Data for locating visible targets
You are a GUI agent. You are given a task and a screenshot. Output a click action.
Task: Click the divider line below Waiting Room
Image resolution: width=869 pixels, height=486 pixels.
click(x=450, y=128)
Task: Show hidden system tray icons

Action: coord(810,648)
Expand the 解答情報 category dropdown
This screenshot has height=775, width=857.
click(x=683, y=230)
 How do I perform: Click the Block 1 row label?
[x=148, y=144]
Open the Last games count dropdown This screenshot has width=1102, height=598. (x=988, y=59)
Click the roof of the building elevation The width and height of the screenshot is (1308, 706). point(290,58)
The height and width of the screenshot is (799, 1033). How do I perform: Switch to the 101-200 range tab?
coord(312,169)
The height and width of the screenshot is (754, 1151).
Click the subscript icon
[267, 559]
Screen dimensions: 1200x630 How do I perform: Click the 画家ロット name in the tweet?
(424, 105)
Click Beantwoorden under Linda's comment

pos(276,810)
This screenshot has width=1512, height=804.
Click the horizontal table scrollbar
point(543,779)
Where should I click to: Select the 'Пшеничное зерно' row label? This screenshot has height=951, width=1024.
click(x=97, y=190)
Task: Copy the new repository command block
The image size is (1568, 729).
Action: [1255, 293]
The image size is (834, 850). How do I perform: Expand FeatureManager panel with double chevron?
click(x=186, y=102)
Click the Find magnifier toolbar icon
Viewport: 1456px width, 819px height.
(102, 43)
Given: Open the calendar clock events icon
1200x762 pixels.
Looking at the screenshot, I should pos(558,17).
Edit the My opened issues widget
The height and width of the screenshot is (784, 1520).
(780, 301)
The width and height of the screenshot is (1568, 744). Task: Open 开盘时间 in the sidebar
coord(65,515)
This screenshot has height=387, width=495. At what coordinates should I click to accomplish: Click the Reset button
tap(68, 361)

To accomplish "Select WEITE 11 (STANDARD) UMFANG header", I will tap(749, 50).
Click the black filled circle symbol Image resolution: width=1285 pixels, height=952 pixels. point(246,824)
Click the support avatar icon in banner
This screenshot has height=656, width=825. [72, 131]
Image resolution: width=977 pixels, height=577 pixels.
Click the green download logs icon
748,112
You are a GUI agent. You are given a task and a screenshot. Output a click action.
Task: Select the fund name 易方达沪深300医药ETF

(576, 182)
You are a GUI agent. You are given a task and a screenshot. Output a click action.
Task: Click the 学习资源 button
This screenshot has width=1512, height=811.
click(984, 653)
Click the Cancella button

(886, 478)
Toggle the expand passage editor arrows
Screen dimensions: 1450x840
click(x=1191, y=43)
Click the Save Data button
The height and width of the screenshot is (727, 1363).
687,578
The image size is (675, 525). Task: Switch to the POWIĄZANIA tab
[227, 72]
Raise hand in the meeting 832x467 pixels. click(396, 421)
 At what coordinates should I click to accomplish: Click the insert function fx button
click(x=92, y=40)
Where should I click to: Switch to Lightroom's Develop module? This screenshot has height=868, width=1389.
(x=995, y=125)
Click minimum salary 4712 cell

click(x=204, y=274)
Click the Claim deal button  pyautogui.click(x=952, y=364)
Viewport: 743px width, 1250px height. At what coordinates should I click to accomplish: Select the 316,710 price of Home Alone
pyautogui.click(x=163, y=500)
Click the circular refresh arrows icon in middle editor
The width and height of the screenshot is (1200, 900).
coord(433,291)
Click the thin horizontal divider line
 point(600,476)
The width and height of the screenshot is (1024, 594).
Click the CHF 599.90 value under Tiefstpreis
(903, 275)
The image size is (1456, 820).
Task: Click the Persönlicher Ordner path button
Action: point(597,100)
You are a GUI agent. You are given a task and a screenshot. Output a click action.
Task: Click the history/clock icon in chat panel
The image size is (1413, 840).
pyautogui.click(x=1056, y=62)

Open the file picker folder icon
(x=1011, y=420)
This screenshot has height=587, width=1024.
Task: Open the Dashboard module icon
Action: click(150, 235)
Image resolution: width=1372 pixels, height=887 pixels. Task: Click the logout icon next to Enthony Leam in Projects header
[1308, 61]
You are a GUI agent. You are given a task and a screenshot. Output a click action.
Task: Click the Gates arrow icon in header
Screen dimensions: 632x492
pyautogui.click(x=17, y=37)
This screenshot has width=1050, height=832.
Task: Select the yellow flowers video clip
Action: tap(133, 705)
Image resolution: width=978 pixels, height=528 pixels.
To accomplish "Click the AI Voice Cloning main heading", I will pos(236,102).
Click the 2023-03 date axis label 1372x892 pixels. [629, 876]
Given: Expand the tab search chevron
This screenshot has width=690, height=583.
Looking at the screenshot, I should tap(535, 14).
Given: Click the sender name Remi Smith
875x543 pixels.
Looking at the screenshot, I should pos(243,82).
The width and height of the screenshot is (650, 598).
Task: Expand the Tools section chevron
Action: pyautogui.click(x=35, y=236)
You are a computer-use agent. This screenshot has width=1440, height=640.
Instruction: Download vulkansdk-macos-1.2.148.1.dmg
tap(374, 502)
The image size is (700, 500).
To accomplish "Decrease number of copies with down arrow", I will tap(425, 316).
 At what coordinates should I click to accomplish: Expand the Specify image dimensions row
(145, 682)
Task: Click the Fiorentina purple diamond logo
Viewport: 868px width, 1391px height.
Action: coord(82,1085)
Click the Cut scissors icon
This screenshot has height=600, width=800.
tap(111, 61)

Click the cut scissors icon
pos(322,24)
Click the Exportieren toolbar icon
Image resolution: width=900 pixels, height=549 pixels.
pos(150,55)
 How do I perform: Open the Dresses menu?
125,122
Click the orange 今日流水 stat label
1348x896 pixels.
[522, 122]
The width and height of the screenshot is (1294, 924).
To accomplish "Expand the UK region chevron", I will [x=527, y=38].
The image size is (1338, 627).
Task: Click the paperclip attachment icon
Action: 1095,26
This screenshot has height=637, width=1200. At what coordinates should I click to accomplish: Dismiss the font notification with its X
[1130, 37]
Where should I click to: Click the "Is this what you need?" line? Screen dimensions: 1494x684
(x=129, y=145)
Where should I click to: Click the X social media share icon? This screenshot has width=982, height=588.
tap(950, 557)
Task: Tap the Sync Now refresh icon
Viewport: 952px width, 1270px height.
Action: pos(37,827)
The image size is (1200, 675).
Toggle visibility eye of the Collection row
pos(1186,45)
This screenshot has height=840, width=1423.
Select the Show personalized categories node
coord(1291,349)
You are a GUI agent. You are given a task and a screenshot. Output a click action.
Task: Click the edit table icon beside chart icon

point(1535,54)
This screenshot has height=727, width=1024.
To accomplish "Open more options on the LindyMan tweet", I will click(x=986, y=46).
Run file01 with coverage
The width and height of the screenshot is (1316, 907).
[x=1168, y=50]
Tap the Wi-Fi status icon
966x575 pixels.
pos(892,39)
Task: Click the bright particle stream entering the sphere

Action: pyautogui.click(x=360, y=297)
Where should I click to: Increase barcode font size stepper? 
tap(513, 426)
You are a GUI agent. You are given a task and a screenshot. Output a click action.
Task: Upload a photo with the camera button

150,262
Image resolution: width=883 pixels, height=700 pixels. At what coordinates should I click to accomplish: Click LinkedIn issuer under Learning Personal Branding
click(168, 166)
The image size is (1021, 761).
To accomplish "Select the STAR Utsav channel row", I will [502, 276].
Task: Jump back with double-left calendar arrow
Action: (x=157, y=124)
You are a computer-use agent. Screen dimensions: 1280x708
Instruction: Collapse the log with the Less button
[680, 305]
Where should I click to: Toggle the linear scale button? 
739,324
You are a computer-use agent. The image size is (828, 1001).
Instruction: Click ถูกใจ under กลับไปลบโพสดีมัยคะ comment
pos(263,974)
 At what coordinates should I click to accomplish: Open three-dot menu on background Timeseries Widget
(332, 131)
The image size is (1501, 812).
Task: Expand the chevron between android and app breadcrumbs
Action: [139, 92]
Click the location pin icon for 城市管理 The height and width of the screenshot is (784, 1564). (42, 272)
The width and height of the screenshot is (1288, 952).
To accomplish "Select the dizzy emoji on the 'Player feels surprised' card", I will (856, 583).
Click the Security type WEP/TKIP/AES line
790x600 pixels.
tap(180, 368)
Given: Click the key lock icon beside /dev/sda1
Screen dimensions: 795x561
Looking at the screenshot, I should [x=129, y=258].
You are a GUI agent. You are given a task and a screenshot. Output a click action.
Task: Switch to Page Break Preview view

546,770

#### Written exercise:
Reproduce, without any change, the part of the listing that opens with the line containing "How do I perform: Click the Block" and closes with the line containing "Open the Last", including both of those lines.

#### Exercise response:
 How do I perform: Click the Block 1 row label?
[x=148, y=144]
Open the Last games count dropdown This screenshot has width=1102, height=598. (x=988, y=59)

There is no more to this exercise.